Yes, I've examined it extensively, comparing it with other scriptures, in order to reach the conclusion that I have...Jesus is not Jehovah God...Jesus is Jehovah God's first creation and through him, all other things were created...Look at the very next verse:
"for in him all things were created, in heaven and on earth, visible and invisible, whether thrones or dominions or principalities or authorities—all things were created through him and for him. He is before all things, and in him all things hold together."
by means of him all other things were created: God used “his beloved Son” (Col 1:13) in creating the things “in the heavens and on the earth, the things visible and the things invisible.” This would include the millions of other spirit sons in Jehovah God’s heavenly family, as well as the physical universe. (Ge 1:1; Da 7:9, 10; Joh 1:3; Re 5:11) Jesus was Jehovah’s firstborn Son and the only one created directly by God. (Heb 1:6; see study notes on Joh 1:14 and Col 1:15.) Logically, it was to this firstborn Son that Jehovah said: “Let us make man in our image, according to our likeness.”—Ge 1:26.
all other things: A literal rendering of the Greek text would be “all things.” (Compare Kingdom Interlinear.) However, such a rendering could give the impression that Jesus was not created but was the Creator himself. And that idea would not agree with the rest of the Bible, including the preceding verse, which calls Jesus “the firstborn of all creation.” (Col 1:15; compare Re 3:14, where Jesus is called “the beginning of the creation by God.”) Also, the Greek word for “all” can in some contexts have the meaning “all other,” as for example at Lu 13:2 (“all other”); Lu 21:29 (“all the other”); Php 2:21 (“all the others”). This agrees with Paul’s inspired teaching found at 1Co 15:27: “God ‘subjected all things under his [Christ’s] feet.’ But when he says that ‘all things have been subjected,’ it is evident that this does not include the One who subjected all things to him.” So both the Bible’s teachings as a whole and the probable meaning of the Greek word used here support the rendering “all other things.”—Compare study note on Php 2:9.
created through him and for him: Although God’s firstborn Son, Jesus, is here said to have been involved in the creation of all things, the Scriptures do not call him the Creator.
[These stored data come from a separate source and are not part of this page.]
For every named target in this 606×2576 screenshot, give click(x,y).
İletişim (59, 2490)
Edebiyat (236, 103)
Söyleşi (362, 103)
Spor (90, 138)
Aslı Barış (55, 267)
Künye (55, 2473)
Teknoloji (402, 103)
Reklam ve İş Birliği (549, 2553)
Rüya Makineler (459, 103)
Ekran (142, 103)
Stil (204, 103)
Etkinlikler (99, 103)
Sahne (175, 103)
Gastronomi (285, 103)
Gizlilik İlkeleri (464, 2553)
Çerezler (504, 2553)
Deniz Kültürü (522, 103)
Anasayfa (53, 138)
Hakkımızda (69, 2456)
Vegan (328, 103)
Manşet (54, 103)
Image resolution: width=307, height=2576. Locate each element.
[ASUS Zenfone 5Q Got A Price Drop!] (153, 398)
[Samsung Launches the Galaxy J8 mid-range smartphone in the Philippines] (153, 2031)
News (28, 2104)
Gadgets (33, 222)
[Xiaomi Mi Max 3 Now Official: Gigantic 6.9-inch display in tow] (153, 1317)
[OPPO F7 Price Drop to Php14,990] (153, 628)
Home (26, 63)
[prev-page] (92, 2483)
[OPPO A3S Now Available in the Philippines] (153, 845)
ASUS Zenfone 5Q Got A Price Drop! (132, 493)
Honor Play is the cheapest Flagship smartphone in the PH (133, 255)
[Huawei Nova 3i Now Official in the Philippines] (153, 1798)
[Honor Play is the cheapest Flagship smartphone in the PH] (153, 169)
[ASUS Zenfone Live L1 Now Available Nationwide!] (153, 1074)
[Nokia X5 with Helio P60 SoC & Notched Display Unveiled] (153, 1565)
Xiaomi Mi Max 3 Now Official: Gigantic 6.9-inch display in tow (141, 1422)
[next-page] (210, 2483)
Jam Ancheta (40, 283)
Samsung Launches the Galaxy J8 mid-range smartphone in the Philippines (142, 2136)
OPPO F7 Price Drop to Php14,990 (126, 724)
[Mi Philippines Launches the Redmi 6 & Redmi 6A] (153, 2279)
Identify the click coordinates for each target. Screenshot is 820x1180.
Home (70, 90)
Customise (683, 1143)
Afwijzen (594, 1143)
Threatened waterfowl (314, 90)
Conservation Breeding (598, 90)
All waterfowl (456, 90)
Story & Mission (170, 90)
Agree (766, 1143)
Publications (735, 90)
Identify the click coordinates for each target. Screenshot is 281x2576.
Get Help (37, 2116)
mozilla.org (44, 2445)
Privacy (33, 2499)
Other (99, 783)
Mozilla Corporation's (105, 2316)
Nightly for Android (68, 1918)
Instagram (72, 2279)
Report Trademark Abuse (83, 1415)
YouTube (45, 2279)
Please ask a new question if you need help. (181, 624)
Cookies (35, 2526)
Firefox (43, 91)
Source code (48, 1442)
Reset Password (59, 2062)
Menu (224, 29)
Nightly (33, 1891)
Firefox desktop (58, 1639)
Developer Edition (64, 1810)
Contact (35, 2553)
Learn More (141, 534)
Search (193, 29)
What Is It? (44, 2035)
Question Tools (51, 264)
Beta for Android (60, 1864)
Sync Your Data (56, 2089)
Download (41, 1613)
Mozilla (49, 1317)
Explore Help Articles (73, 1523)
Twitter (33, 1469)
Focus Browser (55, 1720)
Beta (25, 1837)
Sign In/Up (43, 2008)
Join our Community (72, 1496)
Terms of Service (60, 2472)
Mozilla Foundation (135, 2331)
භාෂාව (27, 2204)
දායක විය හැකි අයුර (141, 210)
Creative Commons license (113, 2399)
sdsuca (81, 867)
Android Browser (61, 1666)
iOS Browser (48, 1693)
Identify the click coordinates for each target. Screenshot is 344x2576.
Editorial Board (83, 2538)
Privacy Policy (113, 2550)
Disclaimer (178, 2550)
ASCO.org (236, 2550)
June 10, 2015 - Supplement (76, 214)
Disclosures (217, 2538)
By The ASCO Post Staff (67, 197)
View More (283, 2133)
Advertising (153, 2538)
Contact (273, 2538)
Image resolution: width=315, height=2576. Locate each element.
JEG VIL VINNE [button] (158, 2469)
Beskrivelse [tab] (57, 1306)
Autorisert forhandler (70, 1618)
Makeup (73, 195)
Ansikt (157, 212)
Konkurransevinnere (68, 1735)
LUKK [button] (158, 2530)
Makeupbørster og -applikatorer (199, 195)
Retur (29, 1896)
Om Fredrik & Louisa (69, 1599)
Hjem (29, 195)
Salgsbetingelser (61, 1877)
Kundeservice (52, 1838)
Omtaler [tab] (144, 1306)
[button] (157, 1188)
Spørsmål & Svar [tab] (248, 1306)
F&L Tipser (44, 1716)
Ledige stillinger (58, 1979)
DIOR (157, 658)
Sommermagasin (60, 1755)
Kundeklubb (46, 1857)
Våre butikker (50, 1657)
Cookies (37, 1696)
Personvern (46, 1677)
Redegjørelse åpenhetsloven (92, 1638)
The preceding verse says that he is “the firstborn of all creation,” and at Re 3:14, he is called “the beginning of the creation by God.” After his own creation, Jesus, personified as “wisdom” in Proverbs chapter 8, became Jehovah’s “master worker.” (Pr 8:1, 22, 30) Jesus’ involvement with creation is described at Pr 8:22-31, which says that Jehovah’s master worker “rejoiced over [God’s] habitable earth, and . . . was especially fond of the sons of men [or, “mankind”].” It is in this sense that Col 1:16 says: “All other things have been created through him and for him.”